:: Aufgabe a ::
Gib bitte aus den Einträgen die Zeilen von der Zeile mit „Select radio for“ bis einschließlich der Zeile mit „pyautogui.click(x=279, y=1100)“ unverändert zurück.

Als ich auf den Stufen stehe, bekomme ich Angst. Vor mir liegt der menschenleere Platz; die Stufen der Kathedrale sind mit roten Farbflecken bemalt: sie zeichnen das Blut der Menschen nach, die beim Begräbnis des Erzbischof s Romero auf der Flucht in die Kirche massakriert wurden.

Als ich am Nationalpalast vorbeigehe und sehe, wie mir Gewehrläufe folgen und wie diese Gewehre das Bild des Erlösers verdecken, da wird eine christliche Binsenweisheit greifbar: in diesem Land ist Christus nur mehr in den Opfern der Gewalt, in den Gequälten, in den Armen. Er ist niemals hinter den Gewehren. Er ist gegangen und hat sich vor die Gewehrläufe gestellt.

Ich gehe an jenem Sonntagmorgen hinüber in eine andere Kirche, „El Rosario”. Sie steht am Hauptplatz der Stadt. Jedermann kennt sie. Es ist eine Wallfahrtskirche; aber sie ist auch deswegen bekannt, weil an ihrer' Fassade weiße Friedhofskreuze angebracht sind. '

Denn in der Kirche, unter dem Kirchenboden, ist das anonyme Massengrab der Opfer eines anderen Massakers. Es durften damals keine Begräbnisse stattfinden; in der Nacht, unter Bewachung des Militärs, waren die Toten in der Kirche begraben worden.

Ich zelebriere in „El Rosario” die 12-Uhr-Messe. Anstatt der üblichen 1000 Meßbesucher kommen an jenem 28. März nur zwölf Leute. Während der Messe höre ich vom Platz Schüsse; weiter entfernt detoniert eine Bombe. Nachher sagen mir die Leute: Heute haben wir alle Angst! Deswegen kommt niemand.

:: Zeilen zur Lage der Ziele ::

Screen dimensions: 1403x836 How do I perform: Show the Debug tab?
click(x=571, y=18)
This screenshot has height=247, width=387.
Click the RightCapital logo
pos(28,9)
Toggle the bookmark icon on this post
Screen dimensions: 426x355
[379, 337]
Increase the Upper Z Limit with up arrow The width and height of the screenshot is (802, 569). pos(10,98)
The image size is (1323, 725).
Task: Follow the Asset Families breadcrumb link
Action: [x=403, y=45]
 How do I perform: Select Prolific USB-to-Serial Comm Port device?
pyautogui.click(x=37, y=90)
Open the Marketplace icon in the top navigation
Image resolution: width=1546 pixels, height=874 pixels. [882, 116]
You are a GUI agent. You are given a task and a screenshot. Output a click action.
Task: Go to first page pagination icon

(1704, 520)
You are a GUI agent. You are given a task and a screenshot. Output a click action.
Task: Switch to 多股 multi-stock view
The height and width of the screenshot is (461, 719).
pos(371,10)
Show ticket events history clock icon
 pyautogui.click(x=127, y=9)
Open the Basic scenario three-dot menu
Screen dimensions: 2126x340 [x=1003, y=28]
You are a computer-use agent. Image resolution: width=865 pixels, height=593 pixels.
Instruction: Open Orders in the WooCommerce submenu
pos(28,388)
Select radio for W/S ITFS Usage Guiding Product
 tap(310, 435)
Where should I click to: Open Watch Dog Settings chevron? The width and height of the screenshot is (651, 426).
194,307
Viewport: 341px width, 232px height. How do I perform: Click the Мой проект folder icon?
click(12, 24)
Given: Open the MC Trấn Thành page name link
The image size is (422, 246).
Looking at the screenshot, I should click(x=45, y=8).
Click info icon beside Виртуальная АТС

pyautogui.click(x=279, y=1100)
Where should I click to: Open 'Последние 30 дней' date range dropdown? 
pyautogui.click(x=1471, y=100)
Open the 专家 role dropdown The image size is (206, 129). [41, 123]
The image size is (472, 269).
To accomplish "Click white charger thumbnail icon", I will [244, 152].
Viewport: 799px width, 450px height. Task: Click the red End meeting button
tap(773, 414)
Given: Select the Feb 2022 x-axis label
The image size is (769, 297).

:: Aufgabe b ::
Tippe aus dem Lesetext den Abschnitt von „Ich zelebriere in“ bis einschließlich „Deswegen kommt niemand.“ wortgetreu ab.

:: Antwort a ::
Select radio for W/S ITFS Usage Guiding Product
 tap(310, 435)
Where should I click to: Open Watch Dog Settings chevron? The width and height of the screenshot is (651, 426).
194,307
Viewport: 341px width, 232px height. How do I perform: Click the Мой проект folder icon?
click(12, 24)
Given: Open the MC Trấn Thành page name link
The image size is (422, 246).
Looking at the screenshot, I should click(x=45, y=8).
Click info icon beside Виртуальная АТС

pyautogui.click(x=279, y=1100)

:: Antwort b ::
Ich zelebriere in „El Rosario” die 12-Uhr-Messe. Anstatt der üblichen 1000 Meßbesucher kommen an jenem 28. März nur zwölf Leute. Während der Messe höre ich vom Platz Schüsse; weiter entfernt detoniert eine Bombe. Nachher sagen mir die Leute: Heute haben wir alle Angst! Deswegen kommt niemand.